Les enjeux sont certainement élevés. La route de 415 kilomètres coût initial de 860 millions de dollars signifie qu'un kilomètre de route coûte en moyenne plus de 2 millions de dollars. Le Kirghizistan doit désormais signalé 1,7 milliard de dollars à divers prêteurs chinois, notamment Exim Bank, ce qui, selon beaucoup, donne à Pékin un levier pour obtenir des concessions minières et une influence sur les décisions de politique étrangère.

« Il n’existe aucun moyen réel de les rembourser », a déclaré Mukambaev. « Vont-ils en faire une route à péage qui rapporte de l’argent ? Vont-ils taxer les camions qui l'utilisent ? Ou espèrent-ils simplement que cela conduira comme par magie à davantage de croissance économique et de recettes fiscales ?

Dans les rues de Bichkek, nombreux sont ceux qui partagent ce point de vue tiède.
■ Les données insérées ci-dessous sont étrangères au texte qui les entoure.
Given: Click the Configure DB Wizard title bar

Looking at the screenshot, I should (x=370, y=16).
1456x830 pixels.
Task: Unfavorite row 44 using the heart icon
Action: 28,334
Asan Sulaimanov, un homme d'affaires d'Osh qui vit et travaille désormais à Bichkek, choisit de prendre l'avion lorsqu'il rentre chez lui pour rendre visite à sa famille. « Même si c'est cher, je ne peux pas me permettre de passer dix heures sur la route », dit-il. « La distance signifie simplement que je reviens moins en arrière que je ne le ferais autrement ; il est peu probable que la nouvelle route change cela.

Mais certains sont convaincus que les bénéfices culturels et politiques en valent la peine.

« La nouvelle route entre le sud et le nord ne facilitera pas seulement le transport et la communication entre les deux », a déclaré Chotaeva. « Cela les reliera également politiquement et culturellement. L’État et le centre politique atteindront et incluront la région du Sud, intégrant la périphérie dans le processus de construction de l’État et de la nation, tandis qu’au niveau culturel, les différences régionales commenceront à fusionner.»

Mukambaev reconnaît qu’il y aura certainement certains avantages.

« Le pays réclame plus d’infrastructures, et cela constituera une liaison supplémentaire entre le nord et le sud, ainsi qu’une route à deux voies – la route actuelle n’est qu’une seule chaussée, ce qui la rend très dangereuse. »

Cependant, il doute que cette route constitue une solution miracle qui transformerait soudainement le pays.

« Je ne suis pas sûr des avantages promis en matière de communication », a-t-il déclaré, soulevant des doutes quant au maintien de la route ouverte pendant l'hiver, en particulier pour les bus de nuit, qu'il considère comme la clé de l'intégration régionale.

« Une liaison ferroviaire aurait été bien meilleure », soupire-t-il. « C'est quelque chose qui aurait pu être vendu à tout le monde : on va dormir à Bichkek et on se réveille à Jalal-Abad. Il aurait également pu être utilisé pour le fret. Et il n’est pas nécessaire qu’il ait les mêmes coûts de maintenance élevés.

Mais qu'il s'agisse de la route ou du rail, il doute que quoi que ce soit puisse réduire la fracture culturelle au Kirghizistan. « C'est ainsi depuis mille ans. Le Kirghizistan du Nord et le Kirghizistan du Sud appartiennent à deux aires culturelles différentes. La télévision et Internet n’ont pas réussi à combler le fossé des mentalités. Je ne pense pas non plus que la route va le modifier.